(QUOTED PASSAGE)
Function fitting with errors on x and y
Project description
physfit — Function fitting with errors on both x and y
Introduction
This package provides a simple framework for fitting functions to two-dimensional data. It allows you to specify uncertainties not only on y-coordinates, but also on x-coordinates.
Example of use
Usage can be as simple as
import physfit
physfit.fit("linear", xx, yy)
A range of standard function forms is provided (the most basic being “linear”, i.e., y = A x + B).
Use with arbitrary functional forms
You can also specify your own arbitrary function form along with an initial estimate of parameter values, as in:
physfit.fit(lambda x, A, B: A*x + B, xx, yy, p0=[1, 0])
(although in this example, you could have just used “linear”).
Specifying uncertainties
With physfit, it is particularly easy to specify measurement uncertainties on each of your data points:
physfit.fit("exp", xx, yy, sy=sy)
If sy is a vector of uncertainties on y, this causes each point
to be individually weighted accordingly. Uncertainties on x can
likewise be specified as sx. It is even possible to specify the
covariance between x and y errors using sxy.
Retrieving fit results
Each of the above forms directly prints the fit results to your terminal for quick exploration. Naturally, you can also store the results in a variable:
f = physfit.fit("linear", xx, yy)
In that form, f becomes a class instance with attributes to
retrieve fit parameters and uncertainties. You can then use this
instance to plot the fitted curve:
plt.plot(xxx, f(xxx))
This works because the return value from physfit.fit not only
encapsulates the fitted parameters, but is also a callable
representation of the fitted function.
Plotting the ±1σ confidence interval around the fitted curve is almost as easy:
plt.fill_between(xxx, f(xxx) - f.df(xxx), f(xxx) + f.df(xxx))
The object f also contains the R² value for the fit,
the χ² value (if you specified uncertainties at least on y), and the
covariance matrix between the parameters.
Installation
As easy as
pip install physfit
Fully worked examples
Each of the following assume that you start with:
import numpy as np
np.set_printoptions(precision=4)
import physfit
rng = np.random.default_rng(12345)

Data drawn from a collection
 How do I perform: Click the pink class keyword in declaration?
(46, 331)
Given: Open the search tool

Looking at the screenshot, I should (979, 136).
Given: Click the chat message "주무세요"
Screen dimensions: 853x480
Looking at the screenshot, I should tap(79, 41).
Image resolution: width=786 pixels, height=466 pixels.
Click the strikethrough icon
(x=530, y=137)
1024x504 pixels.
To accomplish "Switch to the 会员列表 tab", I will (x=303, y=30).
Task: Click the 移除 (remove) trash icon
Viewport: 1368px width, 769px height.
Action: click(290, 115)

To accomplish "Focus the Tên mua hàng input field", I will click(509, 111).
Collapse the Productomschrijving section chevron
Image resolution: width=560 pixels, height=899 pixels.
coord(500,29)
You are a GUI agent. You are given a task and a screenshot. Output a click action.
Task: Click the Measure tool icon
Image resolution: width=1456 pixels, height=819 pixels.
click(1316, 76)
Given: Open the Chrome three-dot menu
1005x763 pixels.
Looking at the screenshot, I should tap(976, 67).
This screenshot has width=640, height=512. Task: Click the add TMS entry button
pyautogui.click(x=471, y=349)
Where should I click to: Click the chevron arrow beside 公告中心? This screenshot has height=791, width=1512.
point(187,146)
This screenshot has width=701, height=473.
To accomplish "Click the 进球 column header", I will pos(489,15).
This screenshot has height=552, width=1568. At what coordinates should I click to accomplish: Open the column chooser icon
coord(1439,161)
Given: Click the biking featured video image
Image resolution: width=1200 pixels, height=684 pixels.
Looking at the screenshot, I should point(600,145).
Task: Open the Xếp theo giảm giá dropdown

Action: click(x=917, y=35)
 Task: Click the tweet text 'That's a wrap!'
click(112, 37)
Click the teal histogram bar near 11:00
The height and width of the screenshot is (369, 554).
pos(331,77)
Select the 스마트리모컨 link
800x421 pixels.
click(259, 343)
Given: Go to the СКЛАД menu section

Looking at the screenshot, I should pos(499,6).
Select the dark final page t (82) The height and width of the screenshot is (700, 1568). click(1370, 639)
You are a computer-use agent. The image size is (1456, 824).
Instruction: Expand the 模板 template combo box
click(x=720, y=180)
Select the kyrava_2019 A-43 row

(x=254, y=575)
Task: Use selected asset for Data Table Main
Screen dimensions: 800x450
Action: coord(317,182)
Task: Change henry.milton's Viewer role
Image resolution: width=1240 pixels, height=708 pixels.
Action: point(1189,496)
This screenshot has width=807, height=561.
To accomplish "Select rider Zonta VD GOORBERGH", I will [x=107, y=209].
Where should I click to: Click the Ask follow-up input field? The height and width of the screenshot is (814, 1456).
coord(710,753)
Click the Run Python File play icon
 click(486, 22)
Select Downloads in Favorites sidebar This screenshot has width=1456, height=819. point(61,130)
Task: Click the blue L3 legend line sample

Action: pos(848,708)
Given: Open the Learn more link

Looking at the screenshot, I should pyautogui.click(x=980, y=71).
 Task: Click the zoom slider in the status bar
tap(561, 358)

(REQUIRED ACTIONS)
[a] In the physfit description, which argument sets the covariance between x and y errors?
[b] Pick up the physfit description after its last line and write the next part.
The listing above is separate material with no connection to the physfit description.

(TASK RESULTS)
[a] sxy

[b]
import matplotlib.pyplot as plt
plt.ion()
def plotwitherrors(xx, yy, sx, sy):
for x, y, dx, dy in zip(xx, yy, sx, sy):
plt.plot([x, x], [y-dy, y+dy], '-', color=(.7, .7, .7))
plt.plot([x-dx, x+dx], [y, y], '-', color=(.7, .7, .7))
plt.plot(xx, yy, 'ko')
Perilous outliers
When fitting without specified uncertainties, one poorly measured data point can have a large impact on fit results. When you can tell the curve fitter that the point has larger uncertainties associated with it than the other points, that impact is mitigated:
xx = [0.1, 1.05, 1.95, 3.1, 5.3]
yy = [5.1, 5.9, 7.0, 7.9, 9.1]
sy = [0.1, 0.1, 0.1, 0.1, 0.3]
sx = [0.1, 0.1, 0.1, 0.1, .8]
f1 = physfit.fit('linear', xx, yy)
f2 = physfit.fit('linear', xx, yy, sy=sy)
f3 = physfit.fit('linear', xx, yy, sx=sx, sy=sy)
plt.figure(1)
plt.clf()
plotwitherrors(xx, yy, sx, sy)
x0a = np.arange(-0.5, 5.6, .1)
for f in [f1, f2, f3]:
plt.plot(x0a, f(x0a), '-')
After that,
print(f3)
results in:
Fit of 5 points with specified errors on X and Y to:
y = A*x + B
A = 0.94 ± 0.06
B = 5.02 ± 0.12
cov = [ 0.0036 -0.0057]
[-0.0057 0.0137]
R² = 0.990
χ² = 1.02095
If you need more decimals, you can of course extract the parameters:
slope = f3.A
intercept = f3.B
print(slope, intercept)
which yields:
0.9368703836090297 5.016498767549166
The standard report gives a reasonable number of decimals based on the parameter uncertainties.
Fitting a sinusoidal curve
In this example, physfit determines both the amplitude, the frequency, and the phase of a sinusoidal signal:
xx = np.arange(0, 8*np.pi, np.pi/30)
yy0 = np.sin(xx)
N = len(xx)
sy = 0.5
yy = yy0 + sy * rng.normal(size=N)
f1 = physfit.fit('cos', xx, yy)
plt.figure(2)
plt.clf()
plotwitherrors(xx, yy, 0*xx, sy+0*yy)
plt.plot(xx, f1(xx))
Following that,
print(f1)
results in:
Fit of 240 points without specified errors to:
y = A*cos(B*x + C)
A = 0.98 ± 0.04
B = 1.012 ± 0.006
C = -1.68 ± 0.09
[ 0.001953 0.000017 -0.000212]
cov = [ 0.000017 0.000037 -0.000458]
[-0.000212 -0.000458 0.007703]
R² = 0.676
Note that the ground truth is A = 1, B = 1, C = ±π.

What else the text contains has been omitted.